(Stored items)
/---

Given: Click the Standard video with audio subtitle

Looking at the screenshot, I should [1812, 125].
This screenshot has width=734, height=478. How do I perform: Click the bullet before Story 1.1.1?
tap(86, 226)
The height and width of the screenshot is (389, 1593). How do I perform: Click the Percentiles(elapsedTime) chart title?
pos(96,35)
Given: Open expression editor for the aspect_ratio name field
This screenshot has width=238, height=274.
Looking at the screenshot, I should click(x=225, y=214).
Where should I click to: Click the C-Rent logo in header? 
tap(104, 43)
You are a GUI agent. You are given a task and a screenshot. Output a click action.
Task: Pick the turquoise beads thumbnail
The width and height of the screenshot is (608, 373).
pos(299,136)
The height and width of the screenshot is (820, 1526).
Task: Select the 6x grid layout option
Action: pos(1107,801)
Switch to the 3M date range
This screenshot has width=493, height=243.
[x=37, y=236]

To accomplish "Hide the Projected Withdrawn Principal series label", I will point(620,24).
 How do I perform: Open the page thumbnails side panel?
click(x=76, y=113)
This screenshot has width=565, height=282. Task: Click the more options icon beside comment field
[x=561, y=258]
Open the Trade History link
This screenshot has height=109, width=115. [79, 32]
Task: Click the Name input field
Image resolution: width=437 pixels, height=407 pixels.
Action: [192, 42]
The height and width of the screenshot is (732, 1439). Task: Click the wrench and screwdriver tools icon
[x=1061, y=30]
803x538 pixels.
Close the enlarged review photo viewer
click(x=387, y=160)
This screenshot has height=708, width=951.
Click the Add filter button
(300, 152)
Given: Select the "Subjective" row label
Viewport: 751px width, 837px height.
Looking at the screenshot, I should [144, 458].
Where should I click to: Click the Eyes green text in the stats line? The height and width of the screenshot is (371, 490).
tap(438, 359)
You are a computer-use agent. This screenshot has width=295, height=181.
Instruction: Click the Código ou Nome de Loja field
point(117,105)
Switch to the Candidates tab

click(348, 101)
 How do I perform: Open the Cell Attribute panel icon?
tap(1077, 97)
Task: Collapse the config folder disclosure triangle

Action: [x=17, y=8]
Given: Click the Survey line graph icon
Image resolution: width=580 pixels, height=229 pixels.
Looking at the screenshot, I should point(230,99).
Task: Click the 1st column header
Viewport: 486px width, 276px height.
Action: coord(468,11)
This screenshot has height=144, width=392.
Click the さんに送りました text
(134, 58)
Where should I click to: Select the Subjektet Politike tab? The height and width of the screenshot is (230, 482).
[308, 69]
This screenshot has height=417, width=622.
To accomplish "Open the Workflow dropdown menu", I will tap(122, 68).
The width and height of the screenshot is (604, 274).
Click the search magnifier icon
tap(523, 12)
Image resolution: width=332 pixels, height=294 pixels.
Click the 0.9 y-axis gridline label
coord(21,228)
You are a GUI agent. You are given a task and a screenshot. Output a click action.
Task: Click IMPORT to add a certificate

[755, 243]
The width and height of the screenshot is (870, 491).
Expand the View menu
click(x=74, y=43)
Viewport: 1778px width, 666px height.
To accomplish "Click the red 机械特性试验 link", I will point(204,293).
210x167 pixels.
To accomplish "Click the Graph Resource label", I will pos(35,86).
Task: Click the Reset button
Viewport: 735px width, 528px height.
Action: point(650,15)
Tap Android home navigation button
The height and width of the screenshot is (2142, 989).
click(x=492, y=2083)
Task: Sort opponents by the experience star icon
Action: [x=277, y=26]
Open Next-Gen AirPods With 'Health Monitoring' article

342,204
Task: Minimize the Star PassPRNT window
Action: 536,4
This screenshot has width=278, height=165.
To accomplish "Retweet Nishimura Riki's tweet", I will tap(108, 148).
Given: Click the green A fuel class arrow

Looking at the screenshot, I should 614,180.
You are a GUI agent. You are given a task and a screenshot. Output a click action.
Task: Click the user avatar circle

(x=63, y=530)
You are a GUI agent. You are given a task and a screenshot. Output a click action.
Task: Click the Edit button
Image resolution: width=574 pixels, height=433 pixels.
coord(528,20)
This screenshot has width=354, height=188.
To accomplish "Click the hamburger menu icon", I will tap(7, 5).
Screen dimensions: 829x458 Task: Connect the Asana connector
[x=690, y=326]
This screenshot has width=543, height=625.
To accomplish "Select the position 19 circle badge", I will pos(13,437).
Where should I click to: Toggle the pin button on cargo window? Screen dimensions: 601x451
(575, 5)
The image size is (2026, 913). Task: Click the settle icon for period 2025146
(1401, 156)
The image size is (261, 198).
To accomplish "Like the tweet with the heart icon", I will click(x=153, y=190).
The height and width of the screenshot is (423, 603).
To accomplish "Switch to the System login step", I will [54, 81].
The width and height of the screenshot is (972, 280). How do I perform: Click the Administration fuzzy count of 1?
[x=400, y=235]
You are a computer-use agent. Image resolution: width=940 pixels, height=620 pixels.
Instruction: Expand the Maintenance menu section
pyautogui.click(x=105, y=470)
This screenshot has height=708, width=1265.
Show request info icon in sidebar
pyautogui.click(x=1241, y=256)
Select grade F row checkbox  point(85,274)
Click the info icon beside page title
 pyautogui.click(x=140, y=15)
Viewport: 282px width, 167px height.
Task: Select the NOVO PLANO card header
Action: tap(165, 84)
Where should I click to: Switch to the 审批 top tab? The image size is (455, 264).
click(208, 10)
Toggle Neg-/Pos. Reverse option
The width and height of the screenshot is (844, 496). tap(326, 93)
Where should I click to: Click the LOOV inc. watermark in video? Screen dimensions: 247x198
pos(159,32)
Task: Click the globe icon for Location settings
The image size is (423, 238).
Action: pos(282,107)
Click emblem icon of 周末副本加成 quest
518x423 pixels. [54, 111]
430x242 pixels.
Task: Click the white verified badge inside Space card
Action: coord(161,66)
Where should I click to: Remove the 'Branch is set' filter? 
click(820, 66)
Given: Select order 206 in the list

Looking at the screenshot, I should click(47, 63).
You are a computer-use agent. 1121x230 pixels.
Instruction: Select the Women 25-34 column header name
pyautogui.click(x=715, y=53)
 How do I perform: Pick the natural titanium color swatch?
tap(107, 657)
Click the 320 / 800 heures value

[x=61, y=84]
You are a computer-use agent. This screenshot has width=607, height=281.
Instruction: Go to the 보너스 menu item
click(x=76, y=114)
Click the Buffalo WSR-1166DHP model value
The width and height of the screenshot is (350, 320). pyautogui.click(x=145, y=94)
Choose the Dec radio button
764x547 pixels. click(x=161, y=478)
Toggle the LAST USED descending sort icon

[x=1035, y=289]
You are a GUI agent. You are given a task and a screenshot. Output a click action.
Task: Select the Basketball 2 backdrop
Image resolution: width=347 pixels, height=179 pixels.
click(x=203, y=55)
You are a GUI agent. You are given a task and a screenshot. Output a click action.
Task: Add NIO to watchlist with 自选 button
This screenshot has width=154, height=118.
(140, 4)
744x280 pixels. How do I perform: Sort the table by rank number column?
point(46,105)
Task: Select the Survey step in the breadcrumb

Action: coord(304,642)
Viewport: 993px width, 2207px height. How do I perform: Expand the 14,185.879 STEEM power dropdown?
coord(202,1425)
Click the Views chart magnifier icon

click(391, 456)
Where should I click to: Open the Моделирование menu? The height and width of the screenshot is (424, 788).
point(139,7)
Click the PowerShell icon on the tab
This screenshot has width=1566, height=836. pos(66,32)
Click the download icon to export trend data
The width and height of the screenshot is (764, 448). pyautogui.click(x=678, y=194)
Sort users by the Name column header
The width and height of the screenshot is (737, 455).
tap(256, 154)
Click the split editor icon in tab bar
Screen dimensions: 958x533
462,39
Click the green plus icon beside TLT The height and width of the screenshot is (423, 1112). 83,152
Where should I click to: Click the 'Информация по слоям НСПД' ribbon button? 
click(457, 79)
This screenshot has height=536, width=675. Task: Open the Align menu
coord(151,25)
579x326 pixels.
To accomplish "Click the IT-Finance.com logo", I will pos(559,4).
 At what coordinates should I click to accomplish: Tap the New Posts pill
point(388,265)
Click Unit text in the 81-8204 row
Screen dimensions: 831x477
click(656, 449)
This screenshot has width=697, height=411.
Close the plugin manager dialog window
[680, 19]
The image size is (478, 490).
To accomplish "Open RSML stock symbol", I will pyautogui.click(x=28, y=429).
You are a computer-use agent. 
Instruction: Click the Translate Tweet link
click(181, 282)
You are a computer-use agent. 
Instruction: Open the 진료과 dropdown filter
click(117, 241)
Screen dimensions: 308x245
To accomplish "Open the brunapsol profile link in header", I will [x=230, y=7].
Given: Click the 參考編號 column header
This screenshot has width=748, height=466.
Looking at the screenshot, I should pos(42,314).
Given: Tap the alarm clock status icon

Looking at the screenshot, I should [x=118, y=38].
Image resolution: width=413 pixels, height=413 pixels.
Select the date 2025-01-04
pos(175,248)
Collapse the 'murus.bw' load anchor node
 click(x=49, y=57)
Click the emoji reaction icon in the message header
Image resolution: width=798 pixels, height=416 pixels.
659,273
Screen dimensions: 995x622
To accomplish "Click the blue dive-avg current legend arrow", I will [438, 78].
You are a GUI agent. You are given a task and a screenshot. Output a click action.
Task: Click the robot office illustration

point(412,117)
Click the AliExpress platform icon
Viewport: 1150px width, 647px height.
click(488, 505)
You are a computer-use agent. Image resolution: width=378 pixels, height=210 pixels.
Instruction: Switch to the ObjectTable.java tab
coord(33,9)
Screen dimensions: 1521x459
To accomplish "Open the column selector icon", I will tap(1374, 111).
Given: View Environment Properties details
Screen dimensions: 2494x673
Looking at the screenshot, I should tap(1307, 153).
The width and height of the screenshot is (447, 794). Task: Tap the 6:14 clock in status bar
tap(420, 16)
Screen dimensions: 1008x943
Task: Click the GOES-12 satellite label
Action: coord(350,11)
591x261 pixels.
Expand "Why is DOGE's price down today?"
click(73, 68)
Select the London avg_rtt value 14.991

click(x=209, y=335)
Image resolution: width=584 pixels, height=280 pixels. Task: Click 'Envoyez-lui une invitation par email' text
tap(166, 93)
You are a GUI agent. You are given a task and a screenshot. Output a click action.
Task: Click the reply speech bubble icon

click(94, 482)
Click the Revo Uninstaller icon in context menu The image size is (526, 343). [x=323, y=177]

\---

- PROMPT:
Every line in the data that holds "computer" should be copied out.

- SOLUTION TO THIS TASK:
You are a computer-use agent. This screenshot has width=295, height=181.
You are a computer-use agent. Image resolution: width=940 pixels, height=620 pixels.
You are a computer-use agent. 1121x230 pixels.
You are a computer-use agent. This screenshot has width=607, height=281.
You are a computer-use agent. 
You are a computer-use agent. 
You are a computer-use agent. Image resolution: width=378 pixels, height=210 pixels.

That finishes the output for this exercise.